The rest of my family was busy doing their own thing and apparently they weren’t feeling the urgency or passion I was feeling about this particular project.

But I figured they’d see me working and realize I needed them to help.

I figured wrong.

I pushed and pulled that piano for quite awhile, taking breaks only to move the other pieces of furniture that were in my way. I had determined that I was going to do this, and if there’s one thing I am, it’s determined (though my husband may have another word for it.)

Just ask those who were in my high school youth group back in the day when we spent some time together on a lake where I wanted to learn to water ski. I had set my mind on the fact that I was going to get up on those skis and I tried over several days… a mere 54 times… before I got it. (Come to think of it, don’t mention this to my old youth group friends; I think they’re still trying to block it out from their memories. They spent a lot of time turning circles in a boat.)

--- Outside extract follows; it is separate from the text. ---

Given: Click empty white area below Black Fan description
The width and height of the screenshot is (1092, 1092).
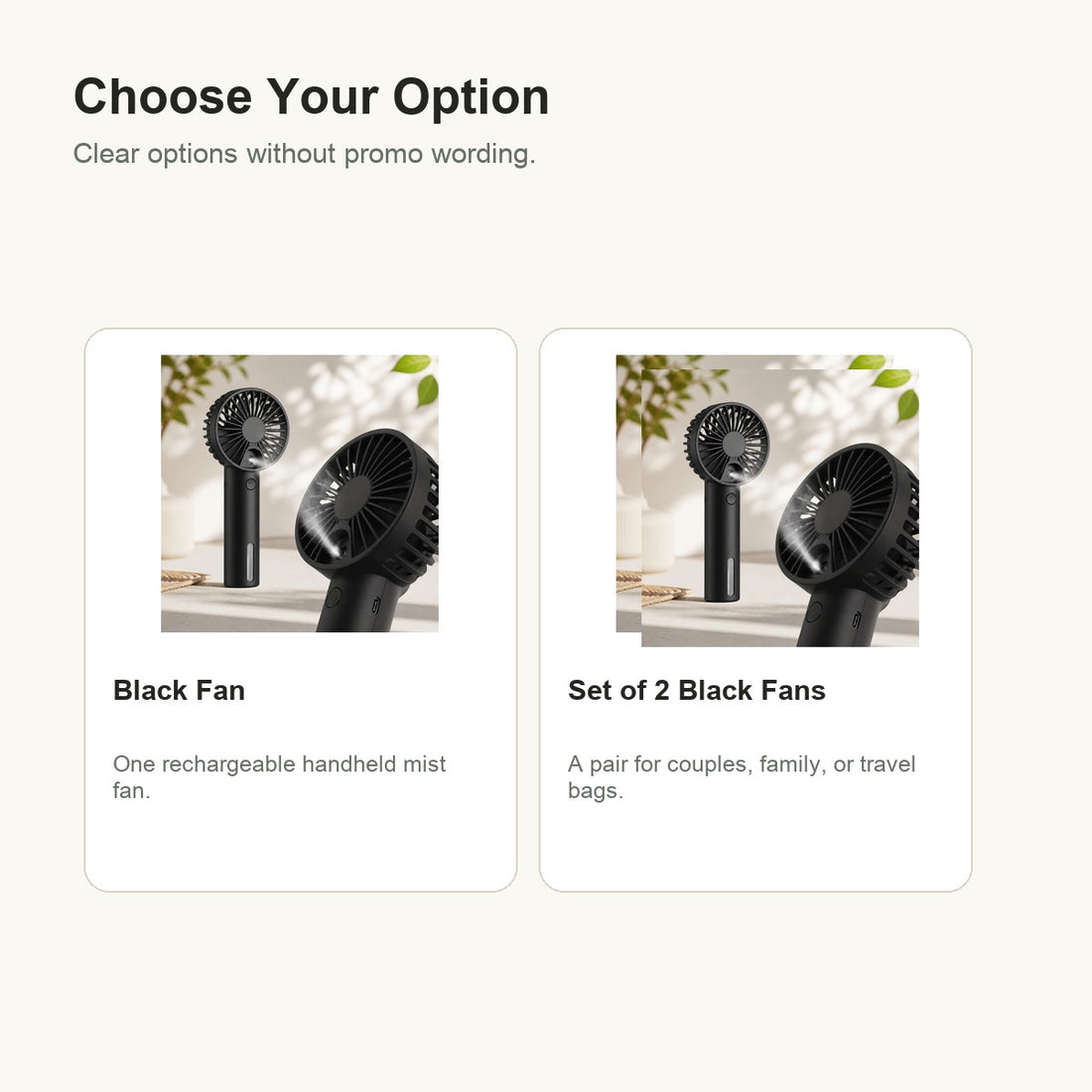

Anyway, when I’m determined, I’m determined. And nothing, not even a dinosaur of a piano, is going to stop me.

“Hello?”

“Do you guys not see that I’m doing this right now and could use a hand?!”

“A little help here?”

Of course, I didn’t actually say any of these things out loud because I figured that I didn’t need to. It was obvious by my groans and facial expressions that I needed help.

But turns out they weren’t paying attention. They didn’t notice what I was doing and they had no plans of joining me.

I had to swallow my pride (and try to stand up straight without wincing) and ask for their help.

Sure enough, they then joined me, and together we moved the furniture, piano included, with much more ease.

I’m not here to throw stones in regards to watching others work and not seeing a need and helping. In fact, I’m guilty of it too.

There have been times when I’ve stood leaning my arms on my mom’s kitchen counter chatting away about whatever is on my mind while she does an entire family gathering’s worth of dishes. I’m looking at her, but I’m not seeing the fact that I could easily grab a towel and help.

I’ve missed opportunities to join others in tasks more times than I could count.

But I’ve been thinking, how often do I miss joining in on what my Heavenly Father is doing?

I know from studying Scripture that God is working. He has a plan and purpose and He wishes to involve those who are willing.

It’s like He’s there waiting and thinking,

“Hello?”

“Do you guys not see that I’m doing this right now and would use you too?!

“A little help here?”

Philippians 1:6 says,

…that he who began a good work in you will carry it on to completion until the day of Christ Jesus.”

And later in the same book of the Bible, Paul continues with this idea by saying in Philippians 2:13:

…for it is God who works in you to will and to act in order to fulfill his good purpose.

I see reasons to believe that God is working toward making me more like Him and I believe that according to Romans 8:28 that ALL that He does will ultimately glorify Himself and His Kingdom. It says,

“And we know that in all things God works for the good of those who love him, who have been called according to his purpose.”

God is at work in my life and all around me.

• Have I noticed Him lately?

• How can I join Him?

• Have I prayed about what God wants me to do today to honor Him?

• Am I living in a way pleasing to Him to make sure I am striving to BE who He wants me to BE?

These are questions that I hope to consider more often in the coming year. I don’t want to be caught leaning on the counter watching others work when I could be rolling up my sleeves and grabbing a towel.

It’s not because God needs me or that He couldn’t get it done without me. On the contrary, anything I do outside of Him is nothing.

Lord, may you open the eyes of my heart this year so that I may SEE you. Give me the WISDOM to know how and where you want to use me. Grant me the HUMILITY to OBEY. Make me into the woman YOU desire me to be. May I bear FRUIT, not for my own benefit, but for your Kingdom.  And to You be all GLORY now and forever. Amen.

Oh… and by the way, now that Christmas is over, who wants to come over and help me move the piano back?